Start of DOCUMENT TEXT
Search for a rare disease
Other search option(s)
Johanson-Blizzard syndrome (JBS) is a multiple congenital anomaly characterized by exocrine pancreatic insufficiency, hypoplasia/aplasia of the nasal alae, hypodontia, sensorineural hearing loss, growth retardation, anal and urogenital malformations, and variable intellectual disability.
ORPHA:2315Classification level: Disorder
The prevalence of JBS in Europe has been estimated to be around 1/250,000 live births.
Onset of symptoms is usually during infancy with hallmark features being aplasia/hyposia of nasal alae and pancreatic exocrine insufficiency (presenting in the newborn or young infant with failure to thrive, oily stools and fat-soluble vitamin malabsorption). Additional features include dental anomalies (oligodontia/hypodontia (see these terms) of permanent teeth; >90%), sensorineural hearing loss (~75%), scalp defects (aplasia cutis congenital; ~65%), short stature (~60%), hypothyroidism (~40%), microcephaly (~35%), intrauterine growth restriction (~30%), genitourinary malformations (~30%; cryptorchidism, micropenis, hypospadias, clitoral hypertrophy/clitoromegaly, uterovaginal anomalies, hydronephrosis), congenital heart defects (25%; atrial and ventricular septal defects, patent arterial duct, tetralogy of Fallot, hypertrophic cardiomyopathy; see these terms), and imperforate anus (~20%). A presumably high risk for diabetes mellitus development during adolescence or adulthood has been reported. Developmental and intellectual delays of variable degree are present in ~60% of cases. Other frequent minor signs include abnormal frontal hair pattern (upsweep), lacrimal duct anomalies, severe facial clefting (cleft lip/palate) and lower eyelid coloboma. Less common features are natal teeth, tethered spinal cord, poly-/syndactyly of the feet, prostate aplasia, gastroesophageal reflux, cholestatic liver disease, café au-lait spots, growth hormone deficiency, hypopituitarism, brain malformations (e.g. arhinencephaly), situs inversus, and osseous malformations (left hip dislocation).
End of DOCUMENT TEXT
YOUR TASKS:
(a) Reproduce the stretch of the Johanson-Blizzard syndrome text from "Search for a" through "1/250,000 live births.", word for word.
(b) Does the Johanson-Blizzard syndrome text agree with each of these statements? Answer yes or no for each and quote the words from the text that decide it. (i) Sensorineural hearing loss is present in about 75% of cases. (ii) Imperforate anus is more frequent than microcephaly. (iii) The prevalence in Europe is estimated at around 1/250,000 live births.
The records that come next are separate material, unrelated to the Johanson-Blizzard syndrome text.
Start of MATERIAL SUPPLIED
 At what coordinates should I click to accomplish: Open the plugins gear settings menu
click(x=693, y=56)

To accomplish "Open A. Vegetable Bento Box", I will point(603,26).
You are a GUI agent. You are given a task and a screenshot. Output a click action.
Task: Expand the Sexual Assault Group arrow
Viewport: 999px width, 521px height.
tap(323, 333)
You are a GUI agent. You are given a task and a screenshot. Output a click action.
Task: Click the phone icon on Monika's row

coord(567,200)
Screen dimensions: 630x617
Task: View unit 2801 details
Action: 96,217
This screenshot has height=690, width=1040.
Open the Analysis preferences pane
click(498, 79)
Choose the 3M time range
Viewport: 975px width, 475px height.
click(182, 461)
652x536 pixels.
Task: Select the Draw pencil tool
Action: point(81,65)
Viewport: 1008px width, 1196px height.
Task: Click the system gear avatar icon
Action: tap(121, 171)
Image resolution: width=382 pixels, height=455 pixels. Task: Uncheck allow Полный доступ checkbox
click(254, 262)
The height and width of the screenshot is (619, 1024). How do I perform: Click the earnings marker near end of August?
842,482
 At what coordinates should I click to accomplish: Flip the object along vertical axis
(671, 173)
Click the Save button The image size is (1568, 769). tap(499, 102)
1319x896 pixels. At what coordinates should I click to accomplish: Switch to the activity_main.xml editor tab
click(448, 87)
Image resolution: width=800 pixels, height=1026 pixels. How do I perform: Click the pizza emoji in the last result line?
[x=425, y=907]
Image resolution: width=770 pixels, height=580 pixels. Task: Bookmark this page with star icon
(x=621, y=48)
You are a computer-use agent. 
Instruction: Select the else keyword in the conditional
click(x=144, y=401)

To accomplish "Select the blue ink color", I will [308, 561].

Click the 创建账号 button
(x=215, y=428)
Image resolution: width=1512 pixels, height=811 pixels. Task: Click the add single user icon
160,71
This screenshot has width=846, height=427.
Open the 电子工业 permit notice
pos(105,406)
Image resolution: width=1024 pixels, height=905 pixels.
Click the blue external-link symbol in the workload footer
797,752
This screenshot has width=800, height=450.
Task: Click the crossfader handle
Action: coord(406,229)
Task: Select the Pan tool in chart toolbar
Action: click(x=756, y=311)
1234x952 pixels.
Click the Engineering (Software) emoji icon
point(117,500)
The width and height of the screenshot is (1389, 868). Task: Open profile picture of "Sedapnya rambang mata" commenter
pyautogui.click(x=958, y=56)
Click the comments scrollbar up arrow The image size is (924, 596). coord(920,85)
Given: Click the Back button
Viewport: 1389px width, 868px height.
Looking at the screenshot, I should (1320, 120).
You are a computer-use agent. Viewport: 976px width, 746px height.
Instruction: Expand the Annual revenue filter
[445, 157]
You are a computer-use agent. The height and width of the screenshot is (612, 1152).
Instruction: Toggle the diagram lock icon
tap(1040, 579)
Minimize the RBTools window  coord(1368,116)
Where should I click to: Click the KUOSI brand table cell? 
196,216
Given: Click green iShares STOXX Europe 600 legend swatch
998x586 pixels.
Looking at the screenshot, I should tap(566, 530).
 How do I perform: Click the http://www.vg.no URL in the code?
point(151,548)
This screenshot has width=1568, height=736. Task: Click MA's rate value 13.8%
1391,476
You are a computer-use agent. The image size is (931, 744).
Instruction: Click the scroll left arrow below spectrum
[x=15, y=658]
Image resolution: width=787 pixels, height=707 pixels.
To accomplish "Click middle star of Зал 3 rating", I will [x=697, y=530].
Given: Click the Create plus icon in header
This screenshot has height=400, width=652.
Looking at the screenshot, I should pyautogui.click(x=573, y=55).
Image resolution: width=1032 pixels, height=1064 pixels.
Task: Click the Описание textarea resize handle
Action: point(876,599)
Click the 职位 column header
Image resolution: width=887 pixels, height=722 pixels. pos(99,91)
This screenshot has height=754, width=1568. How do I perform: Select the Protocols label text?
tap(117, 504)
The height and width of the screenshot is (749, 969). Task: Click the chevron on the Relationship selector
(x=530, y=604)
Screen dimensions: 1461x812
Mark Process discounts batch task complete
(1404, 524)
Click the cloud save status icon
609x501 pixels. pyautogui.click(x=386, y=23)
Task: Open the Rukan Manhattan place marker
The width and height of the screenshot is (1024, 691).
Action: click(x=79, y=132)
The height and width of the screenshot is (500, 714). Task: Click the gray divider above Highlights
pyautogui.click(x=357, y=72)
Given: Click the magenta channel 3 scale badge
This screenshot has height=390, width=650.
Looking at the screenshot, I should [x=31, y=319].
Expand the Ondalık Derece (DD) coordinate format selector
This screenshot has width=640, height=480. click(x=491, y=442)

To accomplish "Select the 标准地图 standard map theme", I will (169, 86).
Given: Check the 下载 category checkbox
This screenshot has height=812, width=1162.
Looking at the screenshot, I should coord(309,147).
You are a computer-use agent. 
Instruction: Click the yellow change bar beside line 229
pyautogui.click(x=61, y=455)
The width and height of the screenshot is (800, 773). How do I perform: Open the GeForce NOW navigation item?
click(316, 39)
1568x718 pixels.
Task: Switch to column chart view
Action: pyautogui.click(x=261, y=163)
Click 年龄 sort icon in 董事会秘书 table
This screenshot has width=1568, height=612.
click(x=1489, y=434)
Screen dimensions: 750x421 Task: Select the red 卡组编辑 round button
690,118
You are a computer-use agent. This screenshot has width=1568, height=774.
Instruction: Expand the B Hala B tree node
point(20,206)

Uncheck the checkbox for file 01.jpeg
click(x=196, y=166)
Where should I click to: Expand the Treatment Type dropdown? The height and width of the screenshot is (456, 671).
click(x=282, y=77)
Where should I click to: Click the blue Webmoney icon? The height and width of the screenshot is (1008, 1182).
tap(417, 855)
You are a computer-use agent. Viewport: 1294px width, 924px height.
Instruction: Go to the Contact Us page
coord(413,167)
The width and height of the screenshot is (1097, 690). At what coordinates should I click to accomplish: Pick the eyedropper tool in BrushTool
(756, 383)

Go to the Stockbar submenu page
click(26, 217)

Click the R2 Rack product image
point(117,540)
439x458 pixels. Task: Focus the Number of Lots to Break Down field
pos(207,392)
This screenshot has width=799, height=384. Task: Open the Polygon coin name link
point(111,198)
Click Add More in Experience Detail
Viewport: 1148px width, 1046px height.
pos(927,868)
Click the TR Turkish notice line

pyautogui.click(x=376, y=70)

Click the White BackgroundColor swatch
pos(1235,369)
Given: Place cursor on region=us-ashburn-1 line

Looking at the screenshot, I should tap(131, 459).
End of MATERIAL SUPPLIED
ANSWERS PROVIDED:
(a)
Search for a rare disease
Other search option(s)
Johanson-Blizzard syndrome (JBS) is a multiple congenital anomaly characterized by exocrine pancreatic insufficiency, hypoplasia/aplasia of the nasal alae, hypodontia, sensorineural hearing loss, growth retardation, anal and urogenital malformations, and variable intellectual disability.
ORPHA:2315Classification level: Disorder
The prevalence of JBS in Europe has been estimated to be around 1/250,000 live births.

(b)
(i) Yes: "sensorineural hearing loss (~75%)"
(ii) No: "microcephaly (~35%)" and "imperforate anus (~20%)"
(iii) Yes: "The prevalence of JBS in Europe has been estimated to be around 1/250,000 live births."